In October 2022, Japan finally lifted its border restrictions. This news delighted many as Singaporeans have ranked Japan as one of their most preferred countries to visit post-covid-19 pandemic, and this fact is not surprising.
One of the main reasons for this is Singaporeans' undying love for Japanese cuisine. Japanese cuisine emphasises cooking precision, intricate preparation and the delivery of quality dishes through fresh (and sometimes unique) ingredients.
It is also widely appreciated in Singapore due to its exquisite, adventurous and experimental taste palate. The widespread popularity of Japanese cuisine in Singapore is evident in the city's abundance of sushi, ramen, yakiniku, shabu-shabu, and Omakase restaurants.
Those looking to satisfy their cravings for Japanese cuisine without breaking the bank can take up a sushi-making or Japanese cuisine cooking class in Singapore. If you're looking to pamper yourself and splurge, consider treating yourself to Omakase dining, a menu-less meal consisting of quality dishes such as sushi and sashimi curated by the chef.
The popularity of Omakase lies in its offering of seasonal fresh ingredients, the element of surprise, and its intimate setting, thereby engaging all of your senses to create an exclusive, immersive and memorable dining experience.

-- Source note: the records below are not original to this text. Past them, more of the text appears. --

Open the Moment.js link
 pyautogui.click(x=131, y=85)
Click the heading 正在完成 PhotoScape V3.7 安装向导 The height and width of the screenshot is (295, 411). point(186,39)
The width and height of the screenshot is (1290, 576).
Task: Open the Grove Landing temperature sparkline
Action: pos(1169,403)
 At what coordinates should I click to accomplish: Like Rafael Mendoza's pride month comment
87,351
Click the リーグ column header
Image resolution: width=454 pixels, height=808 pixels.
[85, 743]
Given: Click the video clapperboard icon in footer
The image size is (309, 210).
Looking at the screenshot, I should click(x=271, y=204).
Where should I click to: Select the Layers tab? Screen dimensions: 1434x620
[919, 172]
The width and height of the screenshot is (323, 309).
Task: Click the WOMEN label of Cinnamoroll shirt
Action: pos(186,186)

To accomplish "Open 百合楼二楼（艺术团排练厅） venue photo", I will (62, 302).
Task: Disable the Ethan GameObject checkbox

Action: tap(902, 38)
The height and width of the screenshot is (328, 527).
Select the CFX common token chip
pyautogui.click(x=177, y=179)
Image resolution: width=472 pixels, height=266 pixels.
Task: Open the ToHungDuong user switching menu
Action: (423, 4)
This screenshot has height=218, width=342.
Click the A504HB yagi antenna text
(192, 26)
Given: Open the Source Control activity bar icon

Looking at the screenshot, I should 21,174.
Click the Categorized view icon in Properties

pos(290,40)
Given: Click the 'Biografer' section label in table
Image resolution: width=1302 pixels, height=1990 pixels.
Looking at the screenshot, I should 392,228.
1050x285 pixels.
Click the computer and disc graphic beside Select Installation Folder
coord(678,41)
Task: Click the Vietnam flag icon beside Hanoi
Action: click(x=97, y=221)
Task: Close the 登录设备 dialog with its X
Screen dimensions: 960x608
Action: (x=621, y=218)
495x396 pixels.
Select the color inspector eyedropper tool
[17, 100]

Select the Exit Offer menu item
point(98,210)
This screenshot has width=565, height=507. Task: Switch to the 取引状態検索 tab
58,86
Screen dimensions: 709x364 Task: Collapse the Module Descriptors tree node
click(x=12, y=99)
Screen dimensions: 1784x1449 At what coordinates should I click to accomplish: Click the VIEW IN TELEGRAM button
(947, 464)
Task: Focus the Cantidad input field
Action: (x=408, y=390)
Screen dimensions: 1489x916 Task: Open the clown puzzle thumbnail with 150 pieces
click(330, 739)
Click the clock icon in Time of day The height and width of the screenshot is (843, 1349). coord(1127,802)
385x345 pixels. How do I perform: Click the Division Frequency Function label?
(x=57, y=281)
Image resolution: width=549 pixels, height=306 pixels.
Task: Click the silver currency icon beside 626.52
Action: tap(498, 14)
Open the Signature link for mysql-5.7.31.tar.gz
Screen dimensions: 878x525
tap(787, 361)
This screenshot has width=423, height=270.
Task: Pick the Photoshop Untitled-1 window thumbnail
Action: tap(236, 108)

Here are a few different types of sushi you may find in Omakase meals – recognise them to elevate your dining experience!
Maki sushi, also known as rolled sushi, is the world’s most popular type of sushi. It is a tasty roll consisting of vinegared rice and fillings such as fish, vegetables and eggs, wrapped in nori (seaweed) using a bamboo mat and cut up evenly with a sharp knife.
The most popular type of maki sushi is the Futomaki roll, which is a thicker roll consisting of several ingredients instead of only one ingredient.
A delicious combination of textures and flavours, such as ocean-fresh raw fish, pickled radish, cucumber, avocado and fish roe, are rolled together to create a crunchy yet creamy texture that hits all the right spots.
Nigiri sushi is made with a mound of vinegared rice topped with a thin slice of raw fish or specialty seafood. The fish or seafood topping used in the Nigiri sushi is typically fresh and flavorful, balancing with the well-seasoned and slightly acidic sushi rice.
It can be enjoyed with condiments such as Japanese soy sauce, wasabi or pickled ginger.
Traditionally handmade by skilled sushi chefs, Nigiri sushi is a simple yet intricate sushi with a perfect balance of flavours. The artistry involved in the presentation by the chef can greatly enhance your enjoyment of this dish.
Translating to the “Japanese warship sushi”, Gunkan sushi is named due to its resemblance in shape to a Japanese battleship. It is made of vinegared rice moulded by hand and wrapped in nori.
Extra height is intentionally created between the rice and top nori layer to accommodate a generous portion of toppings, such as sea urchin roe, Ikura (salmon roe), Mentaiko (pollock roe), tuna belly, mayonnaise corn or Goma Wakame (seaweed salad).
Gunkan sushi is a crowd favourite due to its varied and interesting toppings, which makes it a visually appealing dish.
Uramaki sushi, better known as “inside-out rolls”, is a type of sushi where the rice is placed as the outer-most layer with nori and the other ingredients rolled up on the inside.
Toppings such as sesame seeds, Tobiko (flying fish roe) or Shichimi Togarashi (seven-flavoured spice) are usually sprinkled on the sushi.
Sushi chefs often get creative with their Uramaki sushi rolls, adding fillings such as shrimp tempura, cream cheese, or thin slices of sashimi to create contrasts in taste and texture.
Temaki sushi, also known as “handroll sushi”, is made by rolling the rice, ingredients and nori sheet into a cone shape, similar to an ice cream cone.
In a casual Japanese restaurant, the fillings in Temaki sushi are pretty much like other sushi types.
However, in Omakase dining, you may find more unique ingredients, such as Kinmedai Aburi (golden-eye snapper) or Nodoguro (black throat seaperch), added to increase the savoury umami factor.
Omakase is a unique dining experience that combines the visual and gastronomic elements of Japanese cuisine. It is elevated by the opportunity to watch the skilled techniques of Japanese chefs as they expertly shape their culinary creations in front of you.
Becoming the head sushi chef at an Omakase restaurant requires at least ten years of professional training. These chefs must master knife skills, have a thorough understanding of ingredient selection and combination, and be able to cater to the diverse tastes of their customers.
If you are a Japanese cuisine enthusiast in Singapore, learning to make delicious sushi is not tricky. An excellent way to start is by taking sushi-making classes to prepare your very own favourite sushi dishes!